- [Text extract]:
Sunday, January 21, 2007

SADDAM

He sould have been hung if for no other reason than for the awful ties he used to wear.

Saturday, January 20, 2007

MY MONEY PROBLEMS

One of the side effects of the failed war on drugs is the disappearance of the five hundred and one thousand dollar bills. If you’re under forty, you probably don’t know that such a thing even existed not long ago. Or, if so, wonder why we don’t have them in circulation any more? Whenever I have to transfer a grand from one bank to another, I end up with a fistful of dollars, 20's and 100's if I’m lucky. There doesn’t seem to be any 50's around either. I suppose the Feds believe that if you have to carry around several million dollars , at some point it will just get too burdensome and you will give up, stop selling drugs and get a real job.
In the 60's I was building a house in West Covina for the guy who invented the Go-Cart. He was kind of grumpy, carried a gun in a holster under his hawaiian shirts he always wore. He insisted on paying me in cash whenever I billed for our work every month. We would go over to his bank and he would withdraw nine or ten one thousand dollar bills and hand them to me. I had mixed feelings about carrying around all that cash in the Los Angeles area.
I say bring back the large bills and let the Feds find other ways to fight their pathetic little war, like maybe with an educational program or just let us have a little fun once in a while..
When you see a price listed as $79.99 is it possible you don’t know it is one penny short of $80? This practice is so ingrained in us now that every aspect of business world practices it, at least in the USA. Selling a car? $23, 995. 95. Selling a house? $897,995.99. How often do you see something advertised for $50,000? $600,000? Are we really that stupid? Don’t answer that.
The one business that has taken this to an extreme is the gas station folks. I can’t remember when this started but they were not satisfied with merely $1.99 per gallon, where they could increase the price to $2/gal in one cent increments. Oh, no! They had to break the penny down to it’s lowest denominator, the MILL! Now, a mill is one tenth of a cent. This type of marketing is the kind that drives me crazy! Think about how that differs from just the penny price. Since all prices are set in mills, the increase is still only by the penny. Do you ever see a mark-up from $2.09.to $2.10.4? No, it is always only the penny. See the logic, here? I don’t. Actually, there is no waste of man hours as the 9 mills always stays the same on the signs.
In theory, you are saving one mill for every gallon you purchase. When you fill up with 20 gallons, you have saved 20 mills, or two cents! Wow! How about rounding up to the penny (add one mill!) and do away with all this bogus pricing.

- [Supplied information]:
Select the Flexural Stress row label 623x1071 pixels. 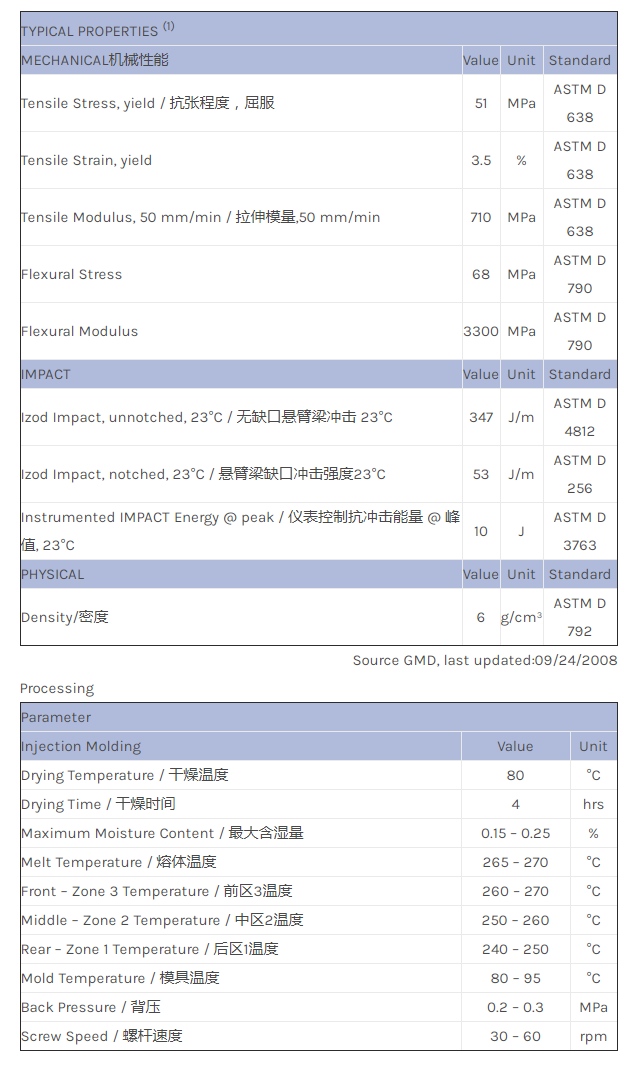pos(72,274)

- [Task prompt]: According to the blog entries, what had the man who paid in cash for his West Covina house invented? Work only from the blog entries here.

- [Complete answer]: The Go-Cart.